• [Instructions for the task]
Scan the lines below for the word "Cancel". Copy each line you find it in.

(Stored records)
------------------------------------------------
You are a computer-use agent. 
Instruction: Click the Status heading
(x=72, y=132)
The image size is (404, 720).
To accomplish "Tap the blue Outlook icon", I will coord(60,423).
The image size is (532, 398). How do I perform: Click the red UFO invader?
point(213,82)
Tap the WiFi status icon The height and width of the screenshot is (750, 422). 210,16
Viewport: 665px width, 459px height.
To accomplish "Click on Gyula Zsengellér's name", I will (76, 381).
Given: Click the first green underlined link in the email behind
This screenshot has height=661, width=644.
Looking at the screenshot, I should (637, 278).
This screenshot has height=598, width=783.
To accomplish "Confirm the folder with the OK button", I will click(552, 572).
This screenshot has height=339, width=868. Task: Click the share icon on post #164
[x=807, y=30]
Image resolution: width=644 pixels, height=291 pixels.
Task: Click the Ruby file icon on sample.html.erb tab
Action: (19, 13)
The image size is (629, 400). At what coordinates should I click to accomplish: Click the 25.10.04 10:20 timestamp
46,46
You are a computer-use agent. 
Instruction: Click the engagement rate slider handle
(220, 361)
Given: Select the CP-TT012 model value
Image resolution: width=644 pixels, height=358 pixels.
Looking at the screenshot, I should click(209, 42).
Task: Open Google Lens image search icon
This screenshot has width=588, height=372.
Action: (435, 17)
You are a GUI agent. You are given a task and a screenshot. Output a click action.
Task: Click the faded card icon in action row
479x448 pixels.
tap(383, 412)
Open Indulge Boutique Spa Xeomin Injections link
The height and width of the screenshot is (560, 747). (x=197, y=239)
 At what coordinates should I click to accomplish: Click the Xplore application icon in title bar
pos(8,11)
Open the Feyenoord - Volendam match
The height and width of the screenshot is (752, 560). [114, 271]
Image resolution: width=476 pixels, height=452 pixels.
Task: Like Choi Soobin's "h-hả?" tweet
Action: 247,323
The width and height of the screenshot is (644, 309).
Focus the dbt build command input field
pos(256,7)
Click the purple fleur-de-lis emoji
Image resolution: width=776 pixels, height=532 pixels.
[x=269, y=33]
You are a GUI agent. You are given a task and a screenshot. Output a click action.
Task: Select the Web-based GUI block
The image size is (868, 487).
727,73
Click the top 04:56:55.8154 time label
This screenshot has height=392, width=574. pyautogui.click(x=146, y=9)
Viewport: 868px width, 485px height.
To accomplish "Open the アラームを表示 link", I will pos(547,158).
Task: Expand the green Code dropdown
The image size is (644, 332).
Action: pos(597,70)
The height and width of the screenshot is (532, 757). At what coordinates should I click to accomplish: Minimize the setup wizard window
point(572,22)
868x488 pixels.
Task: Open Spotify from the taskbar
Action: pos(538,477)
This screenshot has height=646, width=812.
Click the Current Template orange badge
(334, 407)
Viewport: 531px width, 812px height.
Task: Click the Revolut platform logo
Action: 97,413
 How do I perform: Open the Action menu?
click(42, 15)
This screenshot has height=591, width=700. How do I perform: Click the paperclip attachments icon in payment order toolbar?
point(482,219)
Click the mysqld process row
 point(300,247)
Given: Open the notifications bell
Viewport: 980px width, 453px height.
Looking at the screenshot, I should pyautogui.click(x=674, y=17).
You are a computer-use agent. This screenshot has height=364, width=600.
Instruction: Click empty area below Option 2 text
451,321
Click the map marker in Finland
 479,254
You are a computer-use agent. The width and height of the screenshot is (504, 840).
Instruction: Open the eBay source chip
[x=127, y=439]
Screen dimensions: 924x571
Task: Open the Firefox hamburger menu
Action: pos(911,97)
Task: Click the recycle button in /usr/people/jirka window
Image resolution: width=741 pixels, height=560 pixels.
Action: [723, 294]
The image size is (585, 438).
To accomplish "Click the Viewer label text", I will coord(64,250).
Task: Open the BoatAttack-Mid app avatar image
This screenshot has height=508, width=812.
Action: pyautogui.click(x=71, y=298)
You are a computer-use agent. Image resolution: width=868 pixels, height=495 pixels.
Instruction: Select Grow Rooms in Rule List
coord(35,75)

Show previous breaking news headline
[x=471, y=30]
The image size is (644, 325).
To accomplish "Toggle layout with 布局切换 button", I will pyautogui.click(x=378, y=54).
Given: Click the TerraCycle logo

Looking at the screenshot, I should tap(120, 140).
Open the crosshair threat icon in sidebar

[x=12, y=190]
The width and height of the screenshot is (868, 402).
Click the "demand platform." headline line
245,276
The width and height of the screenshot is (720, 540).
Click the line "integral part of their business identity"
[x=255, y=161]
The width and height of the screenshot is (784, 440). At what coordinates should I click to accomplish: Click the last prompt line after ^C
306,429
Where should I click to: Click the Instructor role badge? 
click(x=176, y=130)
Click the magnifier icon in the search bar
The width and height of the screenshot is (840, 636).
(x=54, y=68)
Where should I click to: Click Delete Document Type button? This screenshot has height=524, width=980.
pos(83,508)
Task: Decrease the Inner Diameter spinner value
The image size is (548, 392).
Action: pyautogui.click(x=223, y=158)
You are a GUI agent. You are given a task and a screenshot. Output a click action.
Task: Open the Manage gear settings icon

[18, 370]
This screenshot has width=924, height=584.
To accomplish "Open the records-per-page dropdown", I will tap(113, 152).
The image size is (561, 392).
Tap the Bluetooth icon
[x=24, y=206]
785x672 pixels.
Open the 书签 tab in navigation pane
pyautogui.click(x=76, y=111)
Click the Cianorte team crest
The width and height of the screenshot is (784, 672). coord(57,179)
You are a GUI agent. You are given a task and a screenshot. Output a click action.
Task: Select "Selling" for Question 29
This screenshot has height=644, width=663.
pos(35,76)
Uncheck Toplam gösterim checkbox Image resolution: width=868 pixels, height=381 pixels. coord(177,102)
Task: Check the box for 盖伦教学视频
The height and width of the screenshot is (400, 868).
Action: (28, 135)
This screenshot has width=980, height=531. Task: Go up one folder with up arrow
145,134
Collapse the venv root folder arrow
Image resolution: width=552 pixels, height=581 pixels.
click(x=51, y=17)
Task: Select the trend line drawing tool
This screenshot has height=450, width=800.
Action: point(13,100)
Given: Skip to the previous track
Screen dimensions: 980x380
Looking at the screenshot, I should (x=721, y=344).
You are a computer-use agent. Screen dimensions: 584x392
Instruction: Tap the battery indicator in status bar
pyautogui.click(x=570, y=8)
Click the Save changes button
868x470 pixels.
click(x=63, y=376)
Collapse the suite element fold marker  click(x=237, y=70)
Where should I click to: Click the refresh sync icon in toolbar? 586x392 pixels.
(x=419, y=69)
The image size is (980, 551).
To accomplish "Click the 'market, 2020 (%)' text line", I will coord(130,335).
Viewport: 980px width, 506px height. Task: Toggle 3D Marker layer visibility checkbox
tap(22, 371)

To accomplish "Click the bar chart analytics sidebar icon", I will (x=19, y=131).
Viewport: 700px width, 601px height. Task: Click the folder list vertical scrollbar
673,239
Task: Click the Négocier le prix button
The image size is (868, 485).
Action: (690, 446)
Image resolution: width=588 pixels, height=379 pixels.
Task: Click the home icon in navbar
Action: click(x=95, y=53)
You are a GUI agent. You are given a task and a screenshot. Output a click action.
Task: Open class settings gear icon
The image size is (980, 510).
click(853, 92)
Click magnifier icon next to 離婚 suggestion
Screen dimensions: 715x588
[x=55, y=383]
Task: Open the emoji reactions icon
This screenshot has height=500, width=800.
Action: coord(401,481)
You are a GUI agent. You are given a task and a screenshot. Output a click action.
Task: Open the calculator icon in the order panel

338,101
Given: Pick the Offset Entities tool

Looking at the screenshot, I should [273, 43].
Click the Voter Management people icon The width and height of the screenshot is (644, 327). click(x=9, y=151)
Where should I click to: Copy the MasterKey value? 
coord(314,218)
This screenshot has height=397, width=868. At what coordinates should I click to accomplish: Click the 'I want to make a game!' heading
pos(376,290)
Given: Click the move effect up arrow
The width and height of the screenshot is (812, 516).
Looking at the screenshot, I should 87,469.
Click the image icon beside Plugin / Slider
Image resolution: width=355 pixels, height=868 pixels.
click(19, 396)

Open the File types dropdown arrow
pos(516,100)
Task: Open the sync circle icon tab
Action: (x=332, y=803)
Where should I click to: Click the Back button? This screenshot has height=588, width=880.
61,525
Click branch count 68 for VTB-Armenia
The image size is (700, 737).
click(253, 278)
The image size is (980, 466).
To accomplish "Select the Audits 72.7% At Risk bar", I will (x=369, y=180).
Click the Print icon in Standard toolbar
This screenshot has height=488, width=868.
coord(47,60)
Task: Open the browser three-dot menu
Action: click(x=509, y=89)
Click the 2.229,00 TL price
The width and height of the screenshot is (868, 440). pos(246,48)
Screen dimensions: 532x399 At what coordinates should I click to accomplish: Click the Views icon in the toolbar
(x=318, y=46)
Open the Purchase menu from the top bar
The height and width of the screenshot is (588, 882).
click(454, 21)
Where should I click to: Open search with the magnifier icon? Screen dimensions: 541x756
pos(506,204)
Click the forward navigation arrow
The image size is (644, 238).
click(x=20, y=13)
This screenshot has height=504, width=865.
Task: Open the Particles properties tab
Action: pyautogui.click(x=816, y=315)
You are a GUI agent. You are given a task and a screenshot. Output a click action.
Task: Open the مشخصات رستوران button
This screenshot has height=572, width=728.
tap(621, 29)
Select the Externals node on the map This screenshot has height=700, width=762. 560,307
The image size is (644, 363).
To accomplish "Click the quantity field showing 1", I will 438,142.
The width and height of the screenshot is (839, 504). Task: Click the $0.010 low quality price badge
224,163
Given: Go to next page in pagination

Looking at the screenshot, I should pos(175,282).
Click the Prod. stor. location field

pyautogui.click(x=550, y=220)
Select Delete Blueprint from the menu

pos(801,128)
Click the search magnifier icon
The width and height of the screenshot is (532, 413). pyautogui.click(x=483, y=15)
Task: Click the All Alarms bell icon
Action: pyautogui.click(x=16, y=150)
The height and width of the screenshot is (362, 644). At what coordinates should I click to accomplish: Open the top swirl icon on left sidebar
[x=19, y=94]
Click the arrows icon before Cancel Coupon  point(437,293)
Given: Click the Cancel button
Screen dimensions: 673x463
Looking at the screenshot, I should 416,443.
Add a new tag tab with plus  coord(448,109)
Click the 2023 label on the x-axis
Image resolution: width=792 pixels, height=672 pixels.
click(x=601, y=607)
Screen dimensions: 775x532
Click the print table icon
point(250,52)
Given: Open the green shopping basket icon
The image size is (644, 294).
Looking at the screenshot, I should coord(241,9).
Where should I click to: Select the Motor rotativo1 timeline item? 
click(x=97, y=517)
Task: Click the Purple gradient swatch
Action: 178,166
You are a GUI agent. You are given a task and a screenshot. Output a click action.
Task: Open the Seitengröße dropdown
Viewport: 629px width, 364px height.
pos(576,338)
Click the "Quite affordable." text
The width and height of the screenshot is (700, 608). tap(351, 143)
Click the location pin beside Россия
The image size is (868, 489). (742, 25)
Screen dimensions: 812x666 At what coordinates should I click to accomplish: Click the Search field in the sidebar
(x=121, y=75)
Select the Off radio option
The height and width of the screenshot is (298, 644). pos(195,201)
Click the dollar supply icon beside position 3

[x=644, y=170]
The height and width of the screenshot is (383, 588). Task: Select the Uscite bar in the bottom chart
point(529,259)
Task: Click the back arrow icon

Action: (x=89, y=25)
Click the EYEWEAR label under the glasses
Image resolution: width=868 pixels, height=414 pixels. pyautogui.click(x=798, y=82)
------------------------------------------------
• [Answer area]
Click the arrows icon before Cancel Coupon  point(437,293)
Given: Click the Cancel button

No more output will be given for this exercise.